Mucopolysaccharidoses, or MPS disorders, are caused by a deficiency in one of eleven unique lysosomal enzymes (Neufeld & Muenzer, 2014). Each enzyme deficiency affects the breakdown of large long-chain sugars called mucopolysaccharides or glycosaminoglycans, “GAGs” for short. Due to accumulation of GAGs in the lysosomes of cells, these disorders are included in a larger group of disorders known as lysosomal storage diseases or LSDs.
The MPS disorders include MPS I (Hurler, Scheie), MPS II (Hunter), MPS III (four subtypes: San Filippo A, B, C, or D), MPS IVA (Morquio A), MPS IVB (Morquio B), MPS VI (Maroteaux-Lamy), MPS VII (Sly), and MPS IX (hyaluronidase deficiency). Many of the signs and symptoms of MPS are very similar between types as the MPS disorders share a common pathophysiological mechanism, the accumulation of un-degraded GAGs in the lysosomes. Symptoms of MPS may include (Lehman, et al., 2011) (Clarke, et al., 2018): skeletal dysplasia, coarse facial features, pulmonary and cardiac symptoms, corneal clouding, hearing loss, joint stiffness or laxity, and dentition abnormalities.
MPS VII results from an enzyme deficiency in β-glucuronidase (GUS). MPS VII is an autosomal recessive disorder: a copy of a defective GUSB gene that encodes for the GUS enzyme is inherited from each parent. Due to the defect in GUS, GAGs accumulate in the cells leading to multi-systemic disease.
Symptoms of MPS VII may include enlarged spleen and liver, joint stiffness, short stature, and heart/ lung complications. MPS VII may present with a characteristic facial appearance and can lead to progressive skeletal dysplasia. MPS VII patients also can have presentation of cataracts, corneal clouding, hearing loss, developmental delay, and intellectual disability. MPS VII can present at birth with non-immune hydrops fetalis (NIHF) (Montaño, et al., 2016)(Gimovsky, et al. 2014). MPS VII is the most common MPS associated with LSD-based NIHF (Vianey-Saban, et al., 2016).
Testing plays a crucial role in the diagnosis and management of Mucopolysaccharidoses (MPS), a group of metabolic disorders. Early genetic testing can accurately identify the specific type of MPS, crucial for determining the appropriate treatment and management strategy. Enzyme assays complement genetic tests by measuring the activity levels of specific enzymes in blood or tissue samples, confirming the diagnosis. This combination of testing ensures timely and effective treatment interventions, significantly improving the quality of life for patients.
What is the Program?
Ultragenyx is partnering with Revvity Omics to offer sponsored, no-charge testing for MPS. This sponsored program uses dried blood spot punches to measure enzyme deficiency from an MPS enzyme panel and in cases of β-glucuronidase deficiency, GUSB gene sequencing is performed.

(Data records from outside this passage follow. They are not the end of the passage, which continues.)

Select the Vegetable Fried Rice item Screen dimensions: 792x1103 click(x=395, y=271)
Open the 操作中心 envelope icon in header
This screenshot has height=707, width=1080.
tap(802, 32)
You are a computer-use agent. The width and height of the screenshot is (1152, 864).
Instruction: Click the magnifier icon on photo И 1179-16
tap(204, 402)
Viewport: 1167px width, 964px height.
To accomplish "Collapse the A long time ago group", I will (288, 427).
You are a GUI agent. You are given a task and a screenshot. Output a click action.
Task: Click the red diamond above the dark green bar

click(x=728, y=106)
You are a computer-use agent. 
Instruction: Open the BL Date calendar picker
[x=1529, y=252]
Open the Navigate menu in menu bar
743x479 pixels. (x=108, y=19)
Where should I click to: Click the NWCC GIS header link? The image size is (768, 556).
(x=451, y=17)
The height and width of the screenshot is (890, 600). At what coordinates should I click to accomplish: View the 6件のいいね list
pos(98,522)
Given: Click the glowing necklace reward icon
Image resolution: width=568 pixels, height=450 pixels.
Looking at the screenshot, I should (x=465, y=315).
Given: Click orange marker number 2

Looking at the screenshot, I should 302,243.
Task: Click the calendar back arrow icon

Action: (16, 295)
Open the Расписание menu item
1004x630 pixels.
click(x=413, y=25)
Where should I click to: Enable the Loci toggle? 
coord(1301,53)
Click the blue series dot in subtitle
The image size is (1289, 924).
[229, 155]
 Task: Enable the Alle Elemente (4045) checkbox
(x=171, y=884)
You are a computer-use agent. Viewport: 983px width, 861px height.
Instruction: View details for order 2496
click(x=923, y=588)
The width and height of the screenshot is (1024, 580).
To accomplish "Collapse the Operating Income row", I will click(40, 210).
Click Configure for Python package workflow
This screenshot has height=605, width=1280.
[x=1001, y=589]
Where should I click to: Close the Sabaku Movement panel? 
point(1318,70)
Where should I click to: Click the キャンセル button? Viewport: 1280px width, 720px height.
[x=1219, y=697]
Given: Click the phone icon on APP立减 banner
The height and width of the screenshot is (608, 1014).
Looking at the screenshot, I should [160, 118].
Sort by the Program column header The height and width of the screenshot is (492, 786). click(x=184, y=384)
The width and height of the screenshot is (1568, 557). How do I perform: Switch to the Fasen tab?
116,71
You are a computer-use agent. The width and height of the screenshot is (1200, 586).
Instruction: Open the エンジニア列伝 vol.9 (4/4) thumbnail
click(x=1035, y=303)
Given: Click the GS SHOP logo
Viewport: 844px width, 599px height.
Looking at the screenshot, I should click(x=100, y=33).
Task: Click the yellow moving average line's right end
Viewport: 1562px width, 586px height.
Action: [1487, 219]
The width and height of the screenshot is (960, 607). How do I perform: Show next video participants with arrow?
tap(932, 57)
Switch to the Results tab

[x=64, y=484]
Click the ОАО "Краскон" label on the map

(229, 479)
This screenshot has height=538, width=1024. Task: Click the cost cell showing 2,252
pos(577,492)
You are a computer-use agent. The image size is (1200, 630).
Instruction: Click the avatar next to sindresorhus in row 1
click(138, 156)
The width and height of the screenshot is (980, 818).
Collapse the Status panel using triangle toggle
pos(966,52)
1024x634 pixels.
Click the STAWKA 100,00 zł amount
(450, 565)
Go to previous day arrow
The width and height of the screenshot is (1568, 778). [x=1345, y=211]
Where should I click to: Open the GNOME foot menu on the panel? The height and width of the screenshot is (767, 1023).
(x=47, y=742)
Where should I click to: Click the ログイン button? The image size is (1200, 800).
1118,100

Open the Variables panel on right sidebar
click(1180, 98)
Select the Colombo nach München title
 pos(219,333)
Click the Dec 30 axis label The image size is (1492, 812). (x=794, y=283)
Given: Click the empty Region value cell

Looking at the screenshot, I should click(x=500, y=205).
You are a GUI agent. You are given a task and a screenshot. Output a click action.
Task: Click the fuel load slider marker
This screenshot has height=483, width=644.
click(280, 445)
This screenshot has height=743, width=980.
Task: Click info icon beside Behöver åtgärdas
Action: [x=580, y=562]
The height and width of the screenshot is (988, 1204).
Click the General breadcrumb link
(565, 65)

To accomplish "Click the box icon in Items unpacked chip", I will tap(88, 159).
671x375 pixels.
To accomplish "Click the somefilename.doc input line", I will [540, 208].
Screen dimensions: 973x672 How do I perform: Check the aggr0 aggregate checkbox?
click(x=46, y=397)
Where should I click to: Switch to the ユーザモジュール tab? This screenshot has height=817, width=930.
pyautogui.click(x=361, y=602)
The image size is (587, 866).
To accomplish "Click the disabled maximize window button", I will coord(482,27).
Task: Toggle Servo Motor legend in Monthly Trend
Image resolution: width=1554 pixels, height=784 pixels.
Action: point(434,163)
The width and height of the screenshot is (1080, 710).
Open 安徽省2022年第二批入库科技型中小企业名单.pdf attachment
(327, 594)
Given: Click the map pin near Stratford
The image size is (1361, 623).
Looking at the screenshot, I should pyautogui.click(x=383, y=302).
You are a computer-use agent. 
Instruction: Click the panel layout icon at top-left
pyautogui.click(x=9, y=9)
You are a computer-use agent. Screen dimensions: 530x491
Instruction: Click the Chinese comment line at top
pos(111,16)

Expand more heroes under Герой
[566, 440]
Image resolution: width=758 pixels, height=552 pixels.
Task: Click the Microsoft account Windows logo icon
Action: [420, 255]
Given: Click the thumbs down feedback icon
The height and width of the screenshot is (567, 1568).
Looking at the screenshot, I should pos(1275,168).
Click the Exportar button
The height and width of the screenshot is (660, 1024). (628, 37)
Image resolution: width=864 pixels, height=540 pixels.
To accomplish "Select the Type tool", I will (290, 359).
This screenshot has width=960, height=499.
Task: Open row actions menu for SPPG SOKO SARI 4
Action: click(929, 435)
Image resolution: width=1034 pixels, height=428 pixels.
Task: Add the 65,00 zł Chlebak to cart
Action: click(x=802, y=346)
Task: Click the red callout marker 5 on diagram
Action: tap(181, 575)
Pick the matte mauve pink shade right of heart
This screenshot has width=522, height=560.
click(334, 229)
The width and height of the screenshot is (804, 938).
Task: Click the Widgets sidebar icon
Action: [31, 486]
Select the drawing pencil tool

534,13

Patients suspected of having a MPS disorder
Ship DBS card, test requisition form, and consent form as soon as test strip is fully dried and ship to Revvity Omics.
Ultragenyx is a biopharmaceutical company committed to bringing novel products to patients for the treatment of serious rare and ultrarare genetic diseases. The company has built a diverse portfolio of approved therapies and product candidates aimed at addressing diseases with high unmet medical need and clear biology for treatment, for which there are typically no approved therapies treating the underlying disease.
The company is led by a management team experienced in the development and commercialization of rare disease therapeutics. Ultragenyx’s strategy is predicated upon time- and cost-efficient drug development, with the goal of delivering safe and effective therapies to patients with the utmost urgency.
For more information on Ultragenyx, please visit the company’s website at: www.ultragenyx.com.
MEPSEVII® (vestronidase alfa) is a recombinant human beta-glucuronidase enzyme replacement therapy developed by Ultragenyx Pharmaceutical Inc. for the treatment of mucopolysaccharidosis VII (MPS VII, also known as Sly syndrome). MPS VII is a rare, progressive genetic disorder characterized by the deficiency of the enzyme beta-glucuronidase, which leads to the accumulation of glycosaminoglycans (GAGs) in cells throughout the body, causing progressive damage in multiple organs. MEPSEVII is designed to replace the missing enzyme, helping to break down these GAGs and alleviate the symptoms of the disease. It is indicated for the treatment of non-neurological manifestations of MPS VII and has been approved in various regions including the U.S. and Europe.